『そして、バトンは渡された』 瀬尾まいこ
高校生の優子は父と2人暮らしだけど、この父とは血がつながっていない。彼女には母が2人と父が3人いて、現在の父のことは森宮さんと呼んでいる。でも2人は仲良しで、朝ごはんも夕ご飯も、いつも一緒に食べて、おやつも食べて、冗談を言い合っている。幸せなんだけど、優子は普通の親子ってどんな感じなんだろうって思うことがある。
クラスメートに聞いてみると、父親と話なんかしないし、そもそも話が合わないし、優子のところみたいに仲良くしているのって、自分のうちじゃ考えられないと言われてしまう。血のつながった親子ってそんなものなのか?って想像してみるけど、よくわからない。

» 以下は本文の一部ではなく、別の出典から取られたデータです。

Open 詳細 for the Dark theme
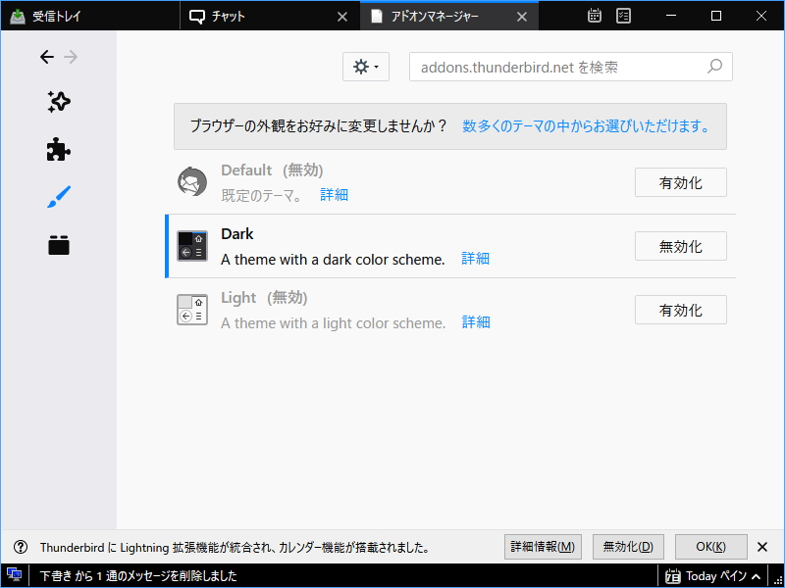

今の父親のところに来て、わずかの間に2番目の母親はどこかへ行ってしまった。自分を産んだ母親は小さいころに死んでしまった。だから2番目の母のことをずっと母親だと思って生きてきたけど、彼女は同じ場所にとどまることができない人。これはしょうがないことだと諦めている。
という大変な育ち方をしたのに、優子は意外とそれを苦にしていない。親は変わってきたけれど、それぞれに愛を注いでくれたし、決して無理をしてそうしていたというわけでもないし、自分は自由にさせてもらってきたし、自分は割と幸せな方だって思ってる。

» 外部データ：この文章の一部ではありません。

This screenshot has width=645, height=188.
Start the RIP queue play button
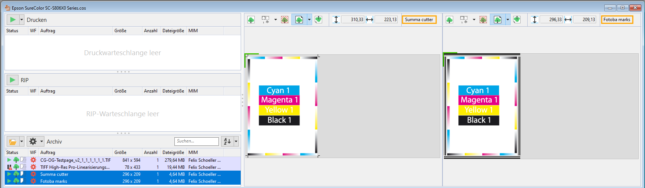point(13,80)
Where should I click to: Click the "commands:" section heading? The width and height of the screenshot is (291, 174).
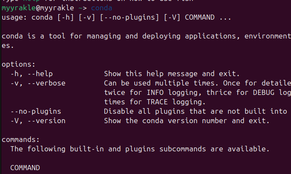tap(20, 140)
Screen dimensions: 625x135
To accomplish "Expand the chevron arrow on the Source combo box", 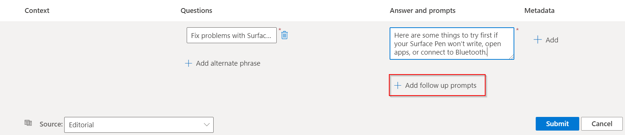I will pos(207,125).
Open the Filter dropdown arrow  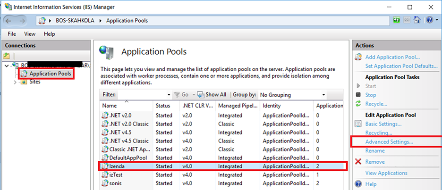tap(169, 95)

人の育ち方って色々だから、これが幸せ、これが不幸せって他人が決めるものじゃないのよね。傍から見たら優子が育った環境はとんでもないって言われそうなものだけど、それがすべてかな?世間的にはきちんとした家に育ったって、それを不満に思って出て行ってしまったり、暴れたりする子どもだっているんだから、自分の環境をどう受け止めるのかは本人次第なんだよねって思う。
この主人公の生い立ちについては賛否両論らしいけど、こういう子が素直に育つはずがないなんていう思い込みは捨てたほうがいいと思うな。人はそれぞれの生き方をしてるんだから、それを尊重しようよ!
解説が上白石萌音さんというのにビックリ!朝ドラの安子さんを演じている女優さんじゃありませんか!この物語の主人公を演じても似合いそうな感じですよね。この本をとても気に入って「瀬尾まいこさん勝手に応援キャンペーン」をしていたという彼女の文章はとても楽しかったです。